The Arab culture treats their woman the same, ejecting them from their own house: forcing them to live in a blood house for a week. The adopters of this fine tradition, declare the fact that the woman, under the curse. Enjoys her time away from her husband and children.
[ Saying, its just like a holiday. ]
( Really: ???)
The links below demonstrate the Greek, Catholic and Jewish beliefs. They all have hard and fast rules regarding God’s curse on Eve.
[ The links, put all the virginal filth into perspective. ]
[ England ].
[ Churching ].
[ Unclean ].
[ Woman Priests ].
You don’t have to look far to see this bias against women.
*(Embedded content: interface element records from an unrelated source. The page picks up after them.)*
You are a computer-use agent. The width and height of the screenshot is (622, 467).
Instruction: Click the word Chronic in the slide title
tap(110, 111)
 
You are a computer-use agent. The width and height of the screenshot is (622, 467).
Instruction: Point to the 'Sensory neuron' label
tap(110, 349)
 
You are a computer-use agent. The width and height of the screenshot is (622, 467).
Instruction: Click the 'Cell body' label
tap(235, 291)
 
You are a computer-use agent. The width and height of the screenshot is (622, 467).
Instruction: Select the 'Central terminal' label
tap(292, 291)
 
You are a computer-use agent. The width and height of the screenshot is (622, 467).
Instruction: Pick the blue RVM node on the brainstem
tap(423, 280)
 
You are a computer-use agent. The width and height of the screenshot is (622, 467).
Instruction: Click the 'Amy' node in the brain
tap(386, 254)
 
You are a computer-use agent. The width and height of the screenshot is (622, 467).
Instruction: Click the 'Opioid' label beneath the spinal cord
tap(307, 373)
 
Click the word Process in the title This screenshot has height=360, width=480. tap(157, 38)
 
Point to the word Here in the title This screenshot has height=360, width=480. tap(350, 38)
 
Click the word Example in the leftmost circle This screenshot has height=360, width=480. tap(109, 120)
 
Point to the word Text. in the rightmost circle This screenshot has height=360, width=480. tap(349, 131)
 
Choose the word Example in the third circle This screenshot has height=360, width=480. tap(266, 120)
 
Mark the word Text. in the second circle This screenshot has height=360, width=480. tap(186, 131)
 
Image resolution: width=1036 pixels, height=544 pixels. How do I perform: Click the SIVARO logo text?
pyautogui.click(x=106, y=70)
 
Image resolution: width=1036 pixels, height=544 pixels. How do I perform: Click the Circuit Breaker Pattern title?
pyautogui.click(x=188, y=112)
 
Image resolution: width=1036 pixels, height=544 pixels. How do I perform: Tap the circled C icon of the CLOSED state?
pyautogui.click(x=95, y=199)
Yes, they are good for having sex with, and making babies, and keeping the house clean, and making meals, but that’s all.
I mean for God’s sake: They BLEED! – (YUK!!!)
It’s a sad fact, but menstrual bleeding puts men off. Did you not shudder at the image above? – Men, and a lot of women are ignorant of their periods. Preferring to ignore it, and think of it as a curse from God. Nothing can be further from the truth. The subject of virginal bleeding, and menstruation; should be pulled out into the open, and not hidden under our skirts.
[ That Subject: Keeps us Suppressed. ]
A man dressed in his magnificent clothes and wearing a fine black cloak: Holds the reigns of power. Standing proud: hands on his hips, he looks out across the vast time line.
In this noble position, he keeps his woman in her rightful place; kneeling at his feet.
That woman, gave the man that cloak he was wearing, that woman gave that man his child, that women gave that man his position in the town.
… And that woman, is a second class animal; that bleeds.
Take this observation to heart dearly be’loved: that, nothing; passed down through the ages, has ever really changed.
So, in conclusion.
– WAS INVENTED BY A WOMAN, DEALING WITH THEIR PERIODS.